Nevertheless, CohnReznick’s polling of more than 80 executives and investors at the firm’s eighth annual Liquidity and Capital Raising National Forum showed them to be confident about meeting financial goals in 2019. Optimism stood at 81 percent this year, up from 79 percent in the 2017 survey.
The U.K. separation from the EU has come more sharply into focus after a round of government resignations and opposition to Prime Minister Theresa May’s deal. The possibility remains that the U.K. could end up outside the union without a formal agreement in place. This could have wide-ranging effects on the finance, real estate, and some other sectors of the global economy.
Some of the fallout could be positive for the European operations of U.S. companies and even for some sectors of the U.S. economy in the medium term.

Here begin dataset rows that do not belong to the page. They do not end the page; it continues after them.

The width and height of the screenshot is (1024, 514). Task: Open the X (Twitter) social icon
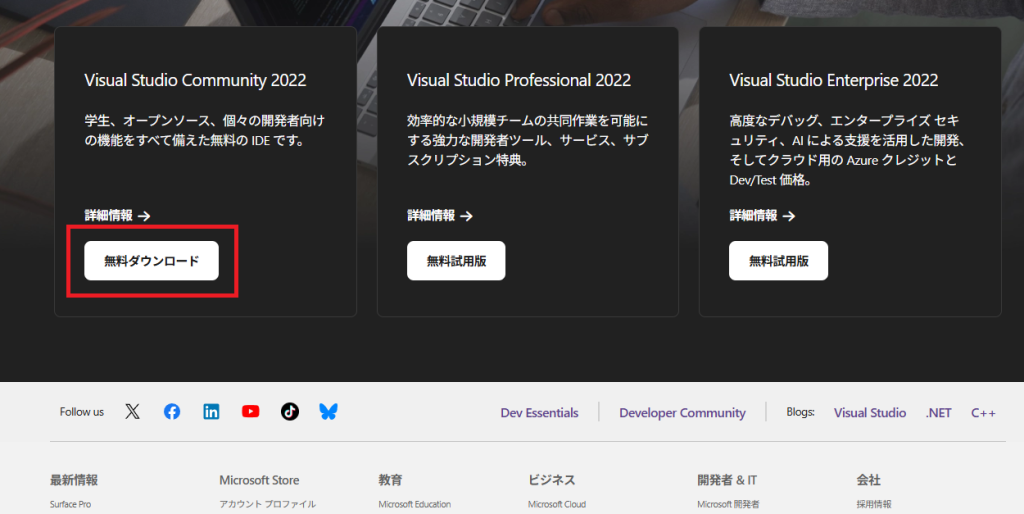[x=132, y=411]

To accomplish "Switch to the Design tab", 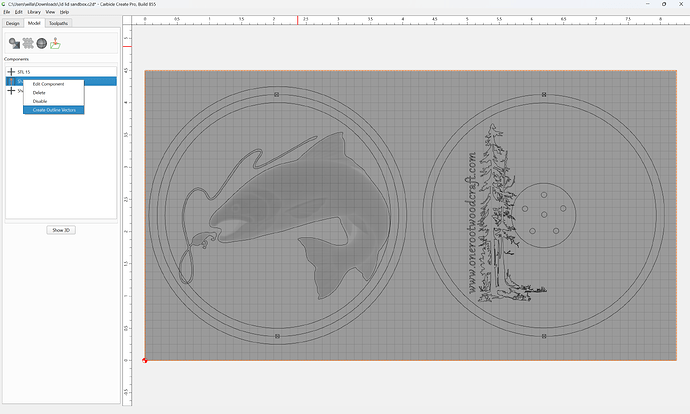I will [x=13, y=23].
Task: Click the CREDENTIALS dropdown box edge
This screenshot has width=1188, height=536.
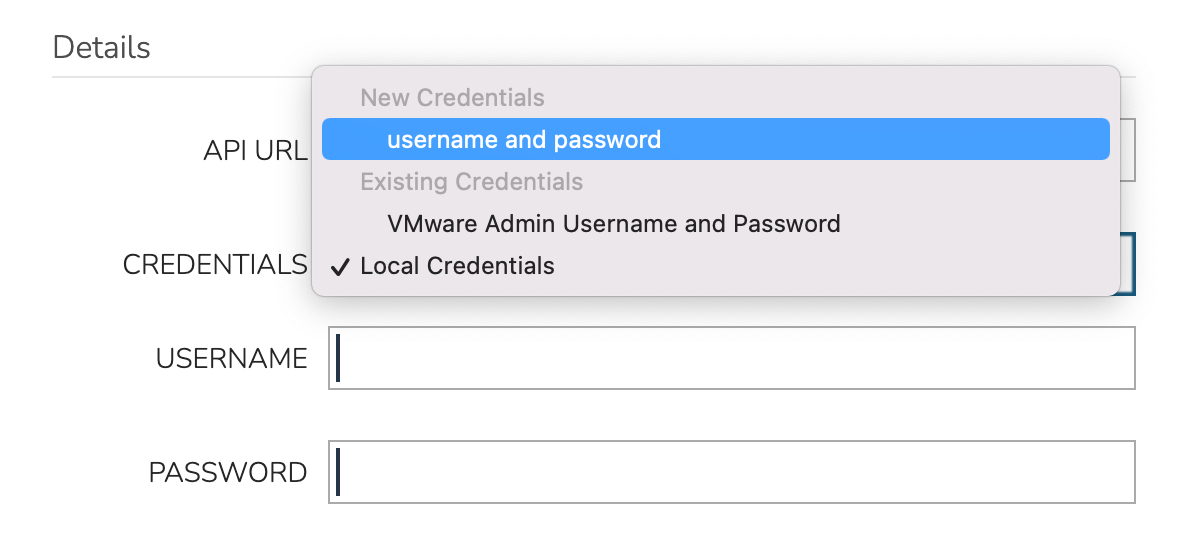Action: pos(1128,264)
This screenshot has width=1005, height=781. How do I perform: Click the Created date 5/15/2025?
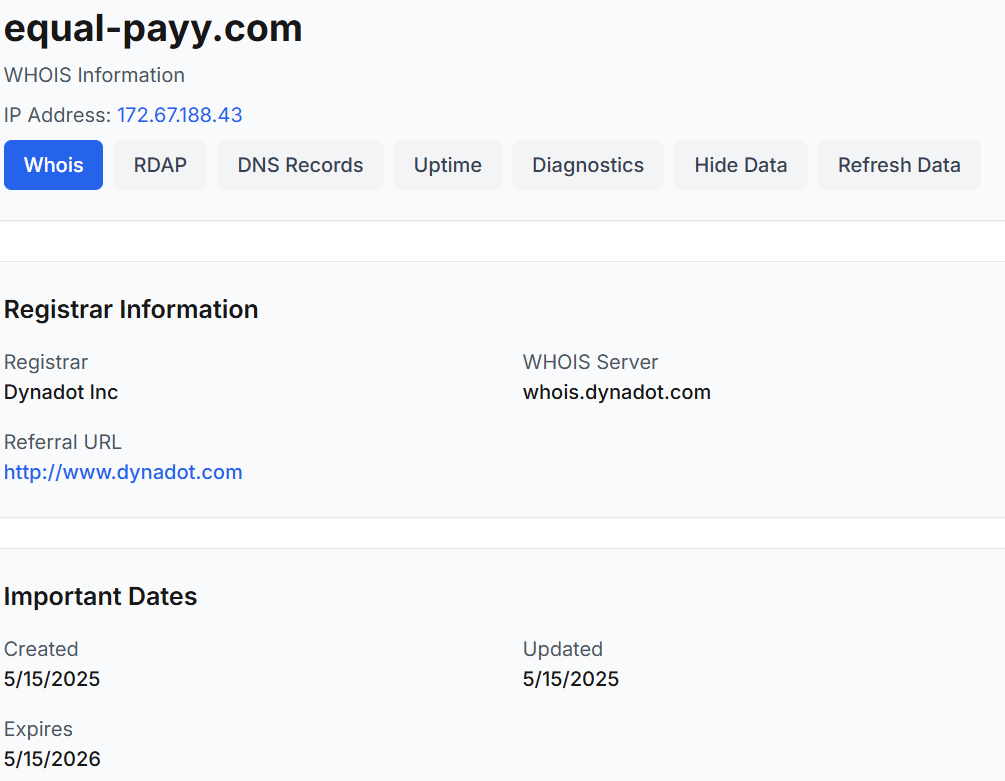click(52, 679)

Amazon’s long-awaited decision on its new headquarters locations will have an immediate impact, but the company’s aggressive posture will be a continuing source of uncertainty. Beyond legacy sectors such as retail, electronics, and books, Amazon is bringing transformative change to consumable manufactures, where it’s developing its own product lines, and medical care, where its venture with Berkshire Hathaway and JP Morgan Chase could be a game-changing model. It’s also expected to extend its reach into pharmacies, package delivery and logistics, and undoubtedly other areas.
A less publicized issue was cited as a priority by 25 percent of the survey respondents. The Committee on Foreign Investment in the U.S., which is a multi-agency vehicle with approval jurisdiction over new foreign investments, was given additional powers by Congress in August. Under the Foreign Investment Risk Review Modernization Act, CFIUS will have a broader mandate.
The committee, which comprises representatives from the Defense, State, Justice, Energy, Commerce, and Homeland Security departments, quashed several high-profile transactions earlier in the year, one of which would have involved takeover of the MoneyGram funds transfer company by the Chinese electronic payments operator, Ant Financial.
Concerns over the role played by CFIUS focus not only on how the deteriorating relationship between the U.S. and China may play out. The new legislation also raises the prospect that transactions from a larger number of countries will be scrutinized and that the approval process will be more difficult and time-consuming. In addition, issues like competitiveness may be cast in a broader national security perspective not necessarily favorable to the planned transactions of U.S. companies.
As might have been anticipated with the number of recently publicized hacks and data breaches, cybersecurity also is on the minds of business leaders and investors. The CohnReznick poll found nearly 70 percent of respondents believed their companies were likely to be attacked, but only 26 percent said they were adequately protected. They also expressed the related concern over the best means of effectively leveraging their digital assets.
The overall mood for 2019 can best be described as mixed. Just over half of respondents said company valuations would decline next year, against 75 percent in the 2017 survey expecting them to increase. Yet, taking current market factors and economic conditions into consideration, most survey participants believe that 2019 could be the year to pursue their growth initiatives. Sixty-eight percent said that the next 6-12 months would be a good time to pursue an acquisition, while 89 percent said the next 6-12 months would be a good time to raise capital.